• Work task: Please restate the data exactly, from the first line to the last.

• Data records:
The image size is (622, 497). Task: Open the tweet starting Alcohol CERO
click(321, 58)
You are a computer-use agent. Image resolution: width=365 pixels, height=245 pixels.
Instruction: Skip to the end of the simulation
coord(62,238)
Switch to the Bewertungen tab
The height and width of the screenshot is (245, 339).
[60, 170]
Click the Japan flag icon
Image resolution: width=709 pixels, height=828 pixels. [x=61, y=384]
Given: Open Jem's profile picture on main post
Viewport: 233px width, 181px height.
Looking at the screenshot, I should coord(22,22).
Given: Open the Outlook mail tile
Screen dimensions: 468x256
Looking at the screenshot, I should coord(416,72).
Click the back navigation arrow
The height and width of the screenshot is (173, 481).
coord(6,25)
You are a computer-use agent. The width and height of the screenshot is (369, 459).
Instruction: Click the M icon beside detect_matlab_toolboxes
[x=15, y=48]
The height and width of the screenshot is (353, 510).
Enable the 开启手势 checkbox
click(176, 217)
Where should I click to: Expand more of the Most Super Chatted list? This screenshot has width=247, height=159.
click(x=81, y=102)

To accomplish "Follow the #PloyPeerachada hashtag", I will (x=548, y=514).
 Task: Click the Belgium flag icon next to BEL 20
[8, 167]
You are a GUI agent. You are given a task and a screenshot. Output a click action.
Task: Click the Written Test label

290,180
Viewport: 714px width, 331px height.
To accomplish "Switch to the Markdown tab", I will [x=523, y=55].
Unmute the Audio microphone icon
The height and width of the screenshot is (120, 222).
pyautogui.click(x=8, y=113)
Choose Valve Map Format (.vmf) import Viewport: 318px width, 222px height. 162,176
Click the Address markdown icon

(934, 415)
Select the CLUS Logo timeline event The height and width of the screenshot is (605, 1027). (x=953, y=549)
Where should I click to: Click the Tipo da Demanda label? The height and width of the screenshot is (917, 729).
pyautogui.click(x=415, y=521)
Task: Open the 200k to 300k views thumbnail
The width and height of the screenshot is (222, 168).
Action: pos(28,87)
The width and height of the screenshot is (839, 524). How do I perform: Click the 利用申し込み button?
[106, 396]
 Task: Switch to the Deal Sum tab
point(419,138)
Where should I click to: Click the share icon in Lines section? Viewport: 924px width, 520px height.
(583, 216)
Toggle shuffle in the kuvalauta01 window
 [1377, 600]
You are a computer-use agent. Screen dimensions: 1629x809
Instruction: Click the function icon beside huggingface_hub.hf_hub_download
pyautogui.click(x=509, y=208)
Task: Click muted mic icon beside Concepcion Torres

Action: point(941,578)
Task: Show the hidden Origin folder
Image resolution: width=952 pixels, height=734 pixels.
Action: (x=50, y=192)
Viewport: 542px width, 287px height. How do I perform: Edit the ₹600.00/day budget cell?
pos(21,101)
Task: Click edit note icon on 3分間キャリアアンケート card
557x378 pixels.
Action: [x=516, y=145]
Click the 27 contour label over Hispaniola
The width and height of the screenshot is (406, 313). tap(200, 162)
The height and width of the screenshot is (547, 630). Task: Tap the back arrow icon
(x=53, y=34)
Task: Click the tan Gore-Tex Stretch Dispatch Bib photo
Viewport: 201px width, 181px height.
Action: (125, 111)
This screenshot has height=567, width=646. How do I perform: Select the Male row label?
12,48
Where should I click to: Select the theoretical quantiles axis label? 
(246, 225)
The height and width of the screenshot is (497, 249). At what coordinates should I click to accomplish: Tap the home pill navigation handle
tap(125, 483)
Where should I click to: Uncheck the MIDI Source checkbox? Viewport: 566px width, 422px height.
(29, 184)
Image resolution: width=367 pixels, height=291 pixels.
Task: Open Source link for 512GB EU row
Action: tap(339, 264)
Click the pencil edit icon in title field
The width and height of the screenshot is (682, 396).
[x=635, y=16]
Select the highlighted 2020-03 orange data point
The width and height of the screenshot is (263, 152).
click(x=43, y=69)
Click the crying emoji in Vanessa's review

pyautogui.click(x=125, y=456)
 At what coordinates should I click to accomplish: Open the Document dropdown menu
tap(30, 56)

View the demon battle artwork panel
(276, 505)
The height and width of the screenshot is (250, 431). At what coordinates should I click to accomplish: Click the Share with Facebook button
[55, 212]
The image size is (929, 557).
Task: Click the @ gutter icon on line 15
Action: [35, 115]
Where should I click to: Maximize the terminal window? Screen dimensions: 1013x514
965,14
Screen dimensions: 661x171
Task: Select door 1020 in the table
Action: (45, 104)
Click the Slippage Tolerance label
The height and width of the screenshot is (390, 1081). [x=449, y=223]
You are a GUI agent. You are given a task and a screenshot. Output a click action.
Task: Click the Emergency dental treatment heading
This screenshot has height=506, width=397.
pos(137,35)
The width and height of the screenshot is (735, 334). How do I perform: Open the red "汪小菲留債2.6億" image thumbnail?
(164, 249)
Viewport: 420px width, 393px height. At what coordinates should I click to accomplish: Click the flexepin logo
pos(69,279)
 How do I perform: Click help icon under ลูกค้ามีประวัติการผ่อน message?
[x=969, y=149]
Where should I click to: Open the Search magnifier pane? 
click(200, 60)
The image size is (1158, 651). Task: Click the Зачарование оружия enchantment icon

• Answer to this exercise:
The image size is (622, 497). Task: Open the tweet starting Alcohol CERO
click(321, 58)
You are a computer-use agent. Image resolution: width=365 pixels, height=245 pixels.
Instruction: Skip to the end of the simulation
coord(62,238)
Switch to the Bewertungen tab
The height and width of the screenshot is (245, 339).
[60, 170]
Click the Japan flag icon
Image resolution: width=709 pixels, height=828 pixels. [x=61, y=384]
Given: Open Jem's profile picture on main post
Viewport: 233px width, 181px height.
Looking at the screenshot, I should coord(22,22).
Given: Open the Outlook mail tile
Screen dimensions: 468x256
Looking at the screenshot, I should coord(416,72).
Click the back navigation arrow
The height and width of the screenshot is (173, 481).
coord(6,25)
You are a computer-use agent. The width and height of the screenshot is (369, 459).
Instruction: Click the M icon beside detect_matlab_toolboxes
[x=15, y=48]
The height and width of the screenshot is (353, 510).
Enable the 开启手势 checkbox
click(176, 217)
Where should I click to: Expand more of the Most Super Chatted list? This screenshot has width=247, height=159.
click(x=81, y=102)

To accomplish "Follow the #PloyPeerachada hashtag", I will (x=548, y=514).
 Task: Click the Belgium flag icon next to BEL 20
[8, 167]
You are a GUI agent. You are given a task and a screenshot. Output a click action.
Task: Click the Written Test label

290,180
Viewport: 714px width, 331px height.
To accomplish "Switch to the Markdown tab", I will [x=523, y=55].
Unmute the Audio microphone icon
The height and width of the screenshot is (120, 222).
pyautogui.click(x=8, y=113)
Choose Valve Map Format (.vmf) import Viewport: 318px width, 222px height. 162,176
Click the Address markdown icon

(934, 415)
Select the CLUS Logo timeline event The height and width of the screenshot is (605, 1027). (x=953, y=549)
Where should I click to: Click the Tipo da Demanda label? The height and width of the screenshot is (917, 729).
pyautogui.click(x=415, y=521)
Task: Open the 200k to 300k views thumbnail
The width and height of the screenshot is (222, 168).
Action: pos(28,87)
The width and height of the screenshot is (839, 524). How do I perform: Click the 利用申し込み button?
[106, 396]
 Task: Switch to the Deal Sum tab
point(419,138)
Where should I click to: Click the share icon in Lines section? Viewport: 924px width, 520px height.
(583, 216)
Toggle shuffle in the kuvalauta01 window
 [1377, 600]
You are a computer-use agent. Screen dimensions: 1629x809
Instruction: Click the function icon beside huggingface_hub.hf_hub_download
pyautogui.click(x=509, y=208)
Task: Click muted mic icon beside Concepcion Torres

Action: point(941,578)
Task: Show the hidden Origin folder
Image resolution: width=952 pixels, height=734 pixels.
Action: (x=50, y=192)
Viewport: 542px width, 287px height. How do I perform: Edit the ₹600.00/day budget cell?
pos(21,101)
Task: Click edit note icon on 3分間キャリアアンケート card
557x378 pixels.
Action: [x=516, y=145]
Click the 27 contour label over Hispaniola
The width and height of the screenshot is (406, 313). tap(200, 162)
The height and width of the screenshot is (547, 630). Task: Tap the back arrow icon
(x=53, y=34)
Task: Click the tan Gore-Tex Stretch Dispatch Bib photo
Viewport: 201px width, 181px height.
Action: (125, 111)
This screenshot has height=567, width=646. How do I perform: Select the Male row label?
12,48
Where should I click to: Select the theoretical quantiles axis label? 
(246, 225)
The height and width of the screenshot is (497, 249). At what coordinates should I click to accomplish: Tap the home pill navigation handle
tap(125, 483)
Where should I click to: Uncheck the MIDI Source checkbox? Viewport: 566px width, 422px height.
(29, 184)
Image resolution: width=367 pixels, height=291 pixels.
Task: Open Source link for 512GB EU row
Action: tap(339, 264)
Click the pencil edit icon in title field
The width and height of the screenshot is (682, 396).
[x=635, y=16]
Select the highlighted 2020-03 orange data point
The width and height of the screenshot is (263, 152).
click(x=43, y=69)
Click the crying emoji in Vanessa's review

pyautogui.click(x=125, y=456)
 At what coordinates should I click to accomplish: Open the Document dropdown menu
tap(30, 56)

View the demon battle artwork panel
(276, 505)
The height and width of the screenshot is (250, 431). At what coordinates should I click to accomplish: Click the Share with Facebook button
[55, 212]
The image size is (929, 557).
Task: Click the @ gutter icon on line 15
Action: [35, 115]
Where should I click to: Maximize the terminal window? Screen dimensions: 1013x514
965,14
Screen dimensions: 661x171
Task: Select door 1020 in the table
Action: (45, 104)
Click the Slippage Tolerance label
The height and width of the screenshot is (390, 1081). [x=449, y=223]
You are a GUI agent. You are given a task and a screenshot. Output a click action.
Task: Click the Emergency dental treatment heading
This screenshot has height=506, width=397.
pos(137,35)
The width and height of the screenshot is (735, 334). How do I perform: Open the red "汪小菲留債2.6億" image thumbnail?
(164, 249)
Viewport: 420px width, 393px height. At what coordinates should I click to accomplish: Click the flexepin logo
pos(69,279)
 How do I perform: Click help icon under ลูกค้ามีประวัติการผ่อน message?
[x=969, y=149]
Where should I click to: Open the Search magnifier pane? 
click(200, 60)
The image size is (1158, 651). Task: Click the Зачарование оружия enchantment icon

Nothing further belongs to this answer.